**What you need to do:** Name every county that the court opinion below says lies wholly or partly within the 42nd Senate District.

**Page excerpt:**
+---+

Supreme Court of the State of New York, Albany County
Aug 4, 2004
2004 N.Y. Slip Op. 50910 (N.Y. Sup. Ct. 2004)

Opinion

4312-04.

Decided August 4, 2004.

JOHN CIAMPOLI, ESQ., Attorney for Petitioners Albany, New York.

JAMES E. LONG, ESQ., Attorney for Respondent Candidate and Party Chairman Albany, New York.

STANLEY ZALEN, ESQ., Attorney for Respondent State Board Of Elections Albany, New York.


Petitioners challenge the Independence party designating petition and the Democrat party certificate of authorization concerning the candidacy of Sandra Oxford. The court will consider each in turn.

The respondent Sandra Oxford (Oxford) filed designating petitions with the respondent New York State Board of Elections (Board) to be a candidate of the Democrat Party, Independence Party and the Working Families Party for the office of State Senator from the 42nd Senate District in the September 14, 2004 Primary Election of such parties. This senate district encompasses all or parts of four counties: Ulster, Orange, Sullivan and Delaware.

+---+

Items from a data source

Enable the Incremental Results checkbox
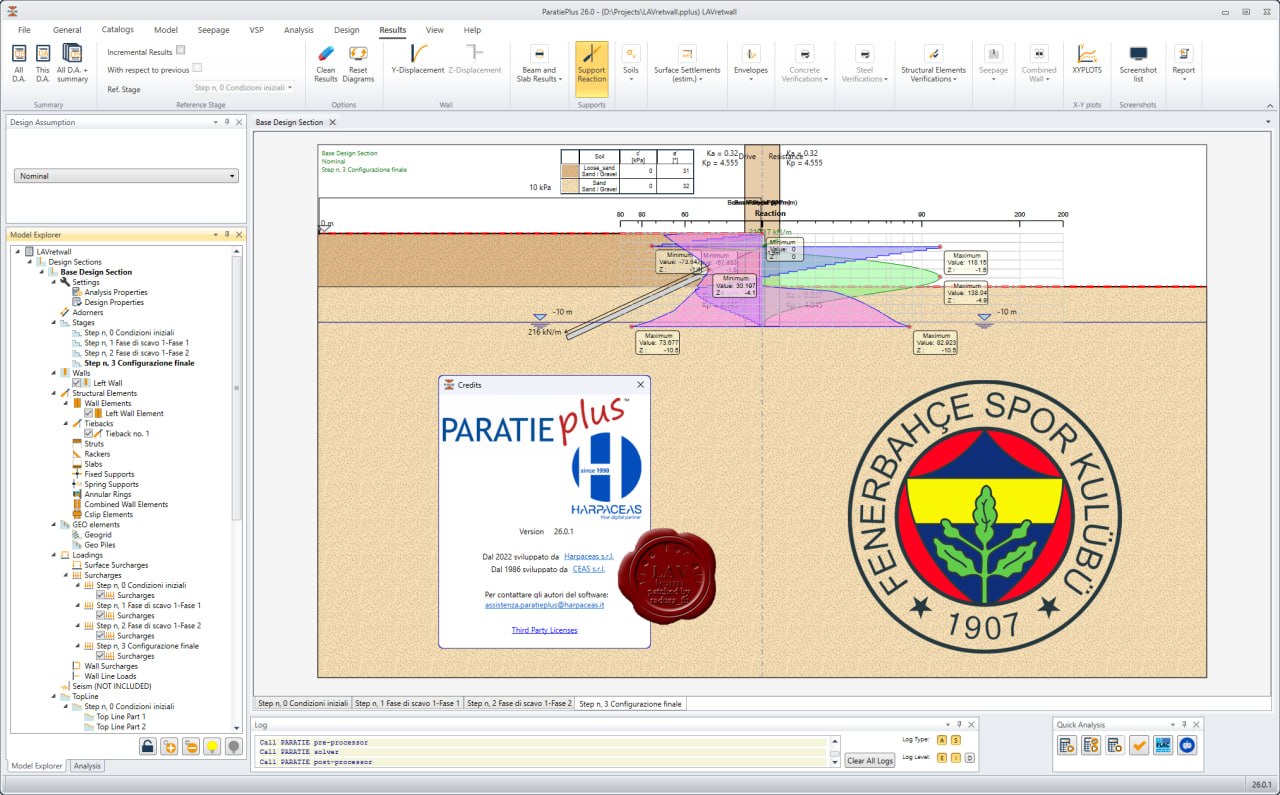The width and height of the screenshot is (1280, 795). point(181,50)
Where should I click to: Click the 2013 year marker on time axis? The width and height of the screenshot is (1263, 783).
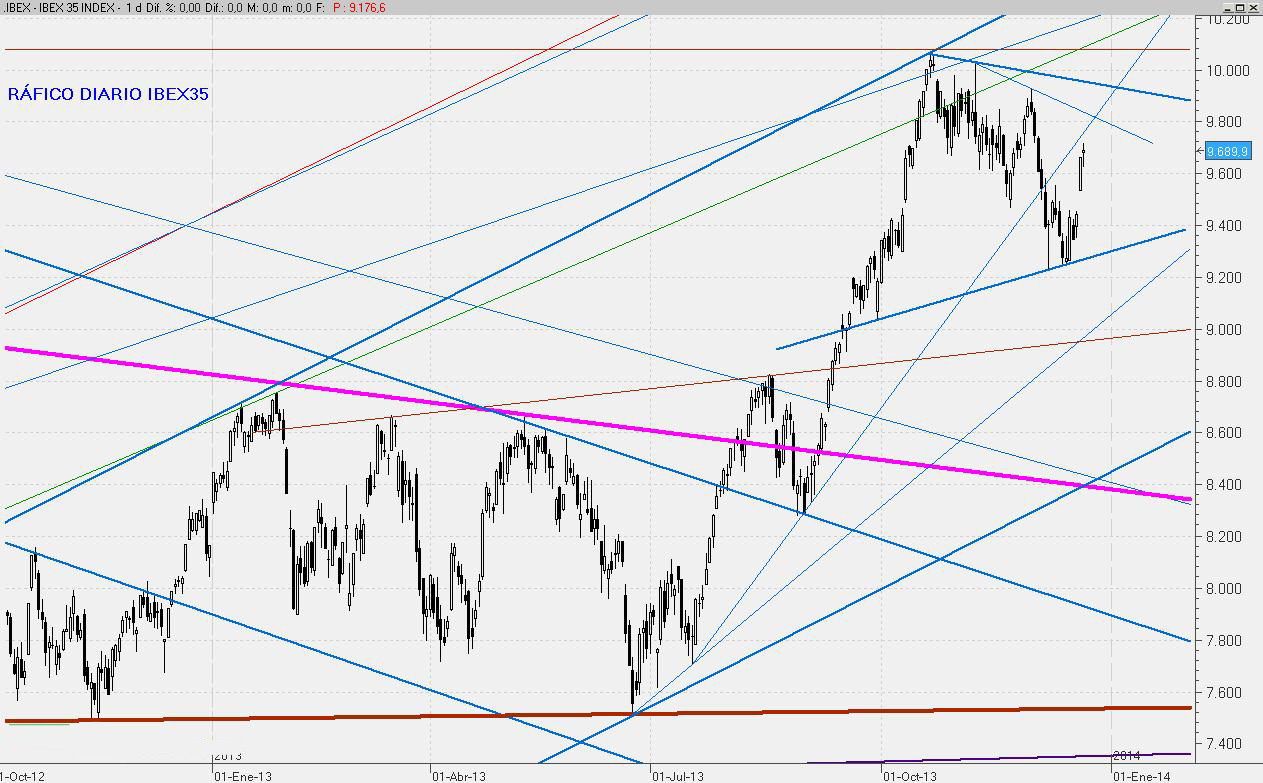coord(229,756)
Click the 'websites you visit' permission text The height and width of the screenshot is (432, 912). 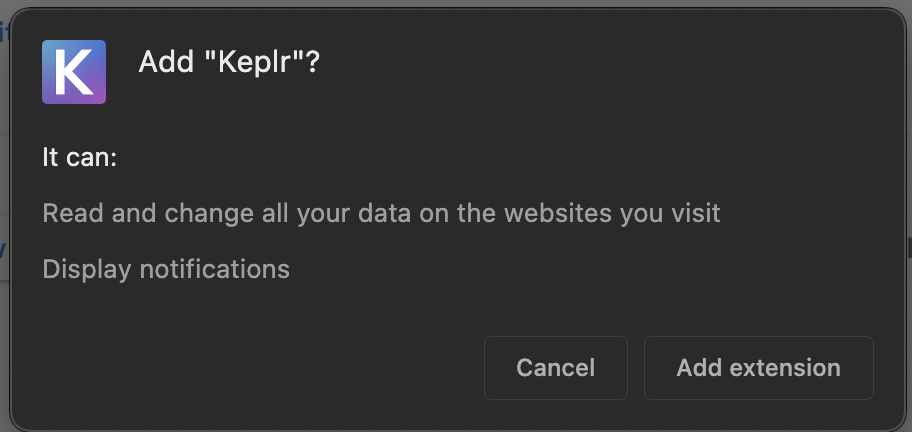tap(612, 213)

+---+

**The completed task:** Ulster, Orange, Sullivan and Delaware.